■ **TASK DETAILS**
Establish how many lines in the entries hold the string "sidebar". The number by itself is the whole answer.

[Saved data entries]
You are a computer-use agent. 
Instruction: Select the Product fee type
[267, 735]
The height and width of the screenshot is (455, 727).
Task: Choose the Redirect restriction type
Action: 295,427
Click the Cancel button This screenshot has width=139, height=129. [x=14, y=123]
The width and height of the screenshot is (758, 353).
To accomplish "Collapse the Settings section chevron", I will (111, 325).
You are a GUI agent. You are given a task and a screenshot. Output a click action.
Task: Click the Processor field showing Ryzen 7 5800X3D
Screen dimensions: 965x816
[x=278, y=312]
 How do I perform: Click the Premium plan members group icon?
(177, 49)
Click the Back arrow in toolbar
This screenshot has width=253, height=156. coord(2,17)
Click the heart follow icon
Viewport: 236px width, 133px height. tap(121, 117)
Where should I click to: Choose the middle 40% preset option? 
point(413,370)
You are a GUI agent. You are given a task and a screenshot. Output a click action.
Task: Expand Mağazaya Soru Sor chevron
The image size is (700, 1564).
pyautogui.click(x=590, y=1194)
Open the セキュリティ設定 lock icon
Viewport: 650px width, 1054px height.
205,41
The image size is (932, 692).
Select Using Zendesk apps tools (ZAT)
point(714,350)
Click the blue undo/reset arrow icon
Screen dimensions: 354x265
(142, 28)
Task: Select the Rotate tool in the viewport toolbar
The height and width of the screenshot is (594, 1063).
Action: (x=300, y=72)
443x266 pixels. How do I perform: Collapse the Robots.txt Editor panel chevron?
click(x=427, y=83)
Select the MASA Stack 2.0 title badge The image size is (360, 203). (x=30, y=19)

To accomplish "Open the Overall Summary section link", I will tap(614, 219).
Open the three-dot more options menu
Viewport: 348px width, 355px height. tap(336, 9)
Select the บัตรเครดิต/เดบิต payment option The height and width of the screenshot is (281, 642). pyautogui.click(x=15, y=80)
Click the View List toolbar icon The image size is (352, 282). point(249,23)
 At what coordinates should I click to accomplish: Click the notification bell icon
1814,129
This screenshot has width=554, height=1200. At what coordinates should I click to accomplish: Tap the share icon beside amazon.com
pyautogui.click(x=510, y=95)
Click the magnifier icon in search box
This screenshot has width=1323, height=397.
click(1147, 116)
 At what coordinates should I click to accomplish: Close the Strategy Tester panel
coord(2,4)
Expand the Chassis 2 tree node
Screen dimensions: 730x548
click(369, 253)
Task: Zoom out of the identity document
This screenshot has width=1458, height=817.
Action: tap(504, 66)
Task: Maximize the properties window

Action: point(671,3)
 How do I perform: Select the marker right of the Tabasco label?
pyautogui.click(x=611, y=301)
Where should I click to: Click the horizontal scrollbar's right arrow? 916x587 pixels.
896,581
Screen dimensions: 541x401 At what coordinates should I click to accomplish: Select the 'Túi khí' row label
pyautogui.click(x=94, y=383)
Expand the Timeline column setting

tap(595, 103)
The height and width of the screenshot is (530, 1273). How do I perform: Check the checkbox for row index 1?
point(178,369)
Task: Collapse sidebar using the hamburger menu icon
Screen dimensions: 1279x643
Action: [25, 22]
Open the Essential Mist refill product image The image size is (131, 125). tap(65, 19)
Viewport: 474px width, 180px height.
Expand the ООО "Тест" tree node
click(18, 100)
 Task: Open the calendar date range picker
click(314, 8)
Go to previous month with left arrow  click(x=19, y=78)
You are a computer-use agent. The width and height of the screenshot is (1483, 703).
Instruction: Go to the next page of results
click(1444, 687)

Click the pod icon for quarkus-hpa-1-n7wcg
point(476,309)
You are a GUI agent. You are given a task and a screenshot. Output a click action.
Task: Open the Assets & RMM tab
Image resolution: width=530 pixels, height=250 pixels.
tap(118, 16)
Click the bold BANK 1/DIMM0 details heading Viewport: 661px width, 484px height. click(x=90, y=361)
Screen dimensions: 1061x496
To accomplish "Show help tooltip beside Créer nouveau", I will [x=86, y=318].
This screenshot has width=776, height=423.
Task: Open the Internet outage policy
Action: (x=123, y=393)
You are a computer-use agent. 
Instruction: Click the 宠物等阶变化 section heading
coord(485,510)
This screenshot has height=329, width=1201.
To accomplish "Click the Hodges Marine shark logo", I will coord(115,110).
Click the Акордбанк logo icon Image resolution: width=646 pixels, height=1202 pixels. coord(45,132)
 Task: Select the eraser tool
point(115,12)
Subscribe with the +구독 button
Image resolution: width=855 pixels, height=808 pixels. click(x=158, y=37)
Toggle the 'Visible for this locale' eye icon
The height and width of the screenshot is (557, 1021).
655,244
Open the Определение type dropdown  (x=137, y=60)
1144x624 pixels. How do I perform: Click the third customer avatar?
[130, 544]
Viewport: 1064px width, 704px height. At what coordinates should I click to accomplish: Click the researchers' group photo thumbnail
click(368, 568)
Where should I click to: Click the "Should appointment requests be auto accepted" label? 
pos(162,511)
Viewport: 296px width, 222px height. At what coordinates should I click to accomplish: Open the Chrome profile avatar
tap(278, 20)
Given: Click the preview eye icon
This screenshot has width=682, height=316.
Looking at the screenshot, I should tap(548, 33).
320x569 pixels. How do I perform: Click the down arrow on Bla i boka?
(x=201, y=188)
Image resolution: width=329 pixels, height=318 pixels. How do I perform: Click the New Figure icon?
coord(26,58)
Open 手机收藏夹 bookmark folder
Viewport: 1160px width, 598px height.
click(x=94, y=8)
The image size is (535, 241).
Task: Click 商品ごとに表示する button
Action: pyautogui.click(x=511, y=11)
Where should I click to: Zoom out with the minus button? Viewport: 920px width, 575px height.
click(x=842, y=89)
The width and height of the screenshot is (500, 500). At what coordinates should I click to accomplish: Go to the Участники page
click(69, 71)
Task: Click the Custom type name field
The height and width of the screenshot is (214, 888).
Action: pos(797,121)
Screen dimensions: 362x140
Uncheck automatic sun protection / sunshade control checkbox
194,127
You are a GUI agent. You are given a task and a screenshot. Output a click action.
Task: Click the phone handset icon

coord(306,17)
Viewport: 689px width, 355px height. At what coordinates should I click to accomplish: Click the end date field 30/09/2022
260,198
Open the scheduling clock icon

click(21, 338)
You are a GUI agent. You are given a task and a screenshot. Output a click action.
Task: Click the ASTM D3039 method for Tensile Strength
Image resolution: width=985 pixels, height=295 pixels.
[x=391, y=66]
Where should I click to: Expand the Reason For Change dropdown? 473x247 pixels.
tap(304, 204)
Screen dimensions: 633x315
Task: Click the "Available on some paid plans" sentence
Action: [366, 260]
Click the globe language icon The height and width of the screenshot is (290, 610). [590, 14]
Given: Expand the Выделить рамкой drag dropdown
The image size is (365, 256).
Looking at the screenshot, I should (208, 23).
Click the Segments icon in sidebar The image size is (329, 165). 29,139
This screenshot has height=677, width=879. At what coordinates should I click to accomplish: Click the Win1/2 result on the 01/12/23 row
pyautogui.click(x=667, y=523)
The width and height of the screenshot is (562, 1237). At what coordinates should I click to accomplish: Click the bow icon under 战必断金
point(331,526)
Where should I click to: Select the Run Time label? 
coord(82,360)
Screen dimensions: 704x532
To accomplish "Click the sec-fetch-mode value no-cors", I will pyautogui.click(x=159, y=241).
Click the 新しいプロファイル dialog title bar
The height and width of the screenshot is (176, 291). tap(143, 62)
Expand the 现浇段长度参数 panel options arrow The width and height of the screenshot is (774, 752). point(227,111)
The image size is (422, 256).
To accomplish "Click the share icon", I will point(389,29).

■ **YOUR RESPONSE**
2